|Chien-Lu Ping, left, and Gary Michaelson on the Arctic Coast during a soil sampling trip.|
Gary Michaelson’s ties with the Matanuska Experiment Farm run deep. His father, Neil Michaelson, was an Agricultural Research Service (ARS) soil scientist at the farm and his maternal grandfather, William Sweetman, started the dairy-breeding program there in the 1940s —and stayed for 46 years. Michaelson’s family and grandparents lived in Palmer, but, he says, “I kind of grew up at the experiment station.”
After ARS pulled out of Palmer in the late 1960s, Michaelson’s family moved to Arizona, but he spent summers with his grandparents, working on the farm grounds crew and with agronomist Bill Mitchell on research related to the revegetation of roads developed for early North Slope oil exploration. After graduating from college in 1975, he worked as a lab technician at the Plant and Soil Analysis Laboratory for four years before going to graduate school in Iowa. While working on his master’s degree, he spentsummers at the lab and returned to the farm full-time in 1982 as a researcher for the High Latitude Soils Program.
On May 12, the university will recognize Michaelson for 35 years of service, but if you add in the earlier years, he has worked at the farm well over 40 years. He will retire from the university May 31.
|David Weindorf, left, and Gary Michaelson take a core sample.|
He earned a bachelor’s degree in agricultural chemistry and soils from University of Arizona and a master’s degree in soil fertility from Iowa State University. For his master’s project, he studied the effects of nitrogen, phosphorus and potassium on barley and bromegrass grown on a newly cleared Delta Agricultural Project tract. When he went left for graduate school, the land in Delta was just being cleared.
Michaelson values his 30-year collaboration with soils Professor Chien-Lu Ping, who retired last December. “We worked together on everything, he said. “My strength was the lab and his was the field.”
They worked together in the field over the summers and he worked in the lab during the winters analyzing the soil samples and data. Over the years, he has worked on a variety of soils projects, studying the properties of volcanic soil, the soil fertility for the Delta and Point MacKenzie agricultural projects, carbon storage in arctic and subarctic soils, carbon flux in arctic soils and the properties of Interior Alaska’s black spruce soils.
Altogether, he published 17 peer-reviewed journal articles as the lead author and was listed as coauthor on twice that number.
Each project he worked on was different, he said. It was like getting a new job continually. “I enjoyed it all, really,” he says. Michaelson feels that together, he and Ping made a significant contribution to the USDA Natural Resources Conservation Service soils database, particularly for arctic soils. Before they started that work in the 1990s, there were only a few soil data points in the Arctic. Now there are well over 100. For each site, they dug into the permafrost, made detailed descriptions and measured soil properties, nutrients and carbon storage, sometimes participating in large interdisciplinary projects that lasted years. The database is used to develop projections on how climate change will affect the release of carbon stored in frozen soils. He said it was also satisfying that the results of their work were published so others can use their research.

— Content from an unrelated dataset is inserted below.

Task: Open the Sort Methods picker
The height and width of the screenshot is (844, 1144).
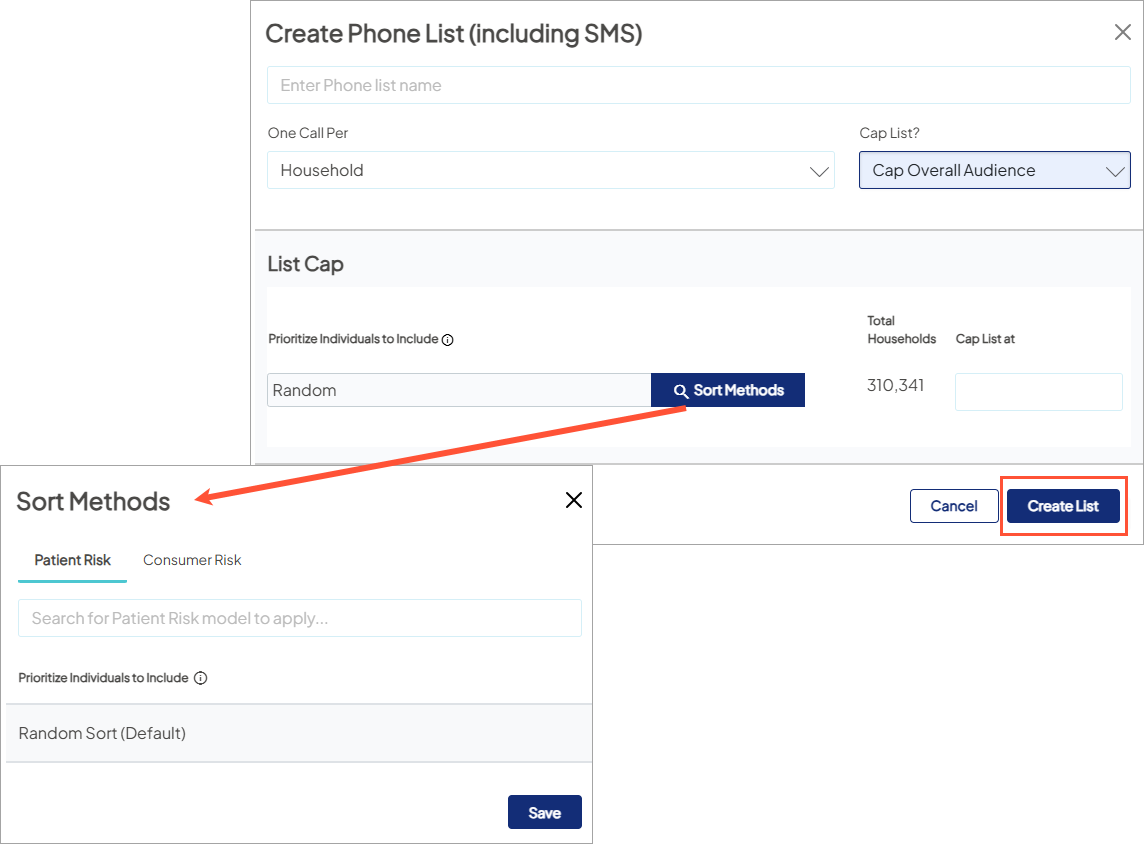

Speaking from his home in Florida, Ping describes Michaelson as a dedicated and able researcher who also helped with the logistics of their work. “He was pretty indispensible in the operation,” he said. Ping notes that a 1996 journal article written by Michaelson is one of the most-cited journal articles on the subject of carbon storage and distribution in tundra soils. The paper has been cited more than 130 times in other journal articles.
Ping also notes that Michaelson worked as a technical advisor to the lab over the last 30 years. He compiled the lab manual, advised the lab tech on methodology, instrument calibration and troubleshooting. He has also helped the faculty teach the lab section of soil chemistry.
After he retires, Michaelson plans to stay in Palmer. He may continue some working on some projects with Ping, but he hopes to get out and do more things, such as traveling to Australia with his family to visit friends and family there. He also wants to do more hiking, kayaking, biking and other outdoor activities.